• 31
    90larda her yaz köye gittiğimde bizde oynardık. çelik çomak ismini ilk defa duydum kurallarına baktım bizimkinden farklı o yüzden anlatayım biraz. bizim oyunun ismi '' kıni ''

    çelik çomaktaki ince sopadan ziyade köyün marangoz işlerini yapan dedemin ürettiği kriket sopasının aynısı ile oynardık.
    http://st.depositphotos.com/...1958-Cricket-bat.jpg

    çelik çomaktaki vurulan tahta parçasının iki ucu sivri bizimkinin düzdü.

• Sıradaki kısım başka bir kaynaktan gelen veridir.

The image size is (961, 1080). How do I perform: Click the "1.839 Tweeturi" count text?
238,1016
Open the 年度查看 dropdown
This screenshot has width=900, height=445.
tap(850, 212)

    aynen beyzboldaki gibi atış yeri ve vuruş yeri vardı. vurucunun ulaşamayacağı noktaya yapılan atışlar tekrarlanırdı. 3 kere ıska geçince takımlar yer değişirdi.

    vuruştan sonra rakip takım havada yakalarsa 1 puan onların olurdu. yere düşene kadar vurucu olan takım elemanları tahta parçasının gittiği yönün tersine koşardı. yere düştükten sonra rakip takım oyuncusu aldığı an herkes sabit dururdu. kaçan kişilerden birine doğru tahta parçasını eliyle fırlatıp onu vurmaya yada çok yakınına düşürmeye çalışırdı. yakınlık birimide kaçanların elindeki kriket benzeri sopanın çapı kadar oluşturduğu daire alanı kadar. eğer o mesafeye atamazsa vurucu olan takım 1 puan atarsa atıcı olan takım 1 puan alırdı. tabi biz bunu baya geniş çayırlarda 5e 5 falan oynuyorduk.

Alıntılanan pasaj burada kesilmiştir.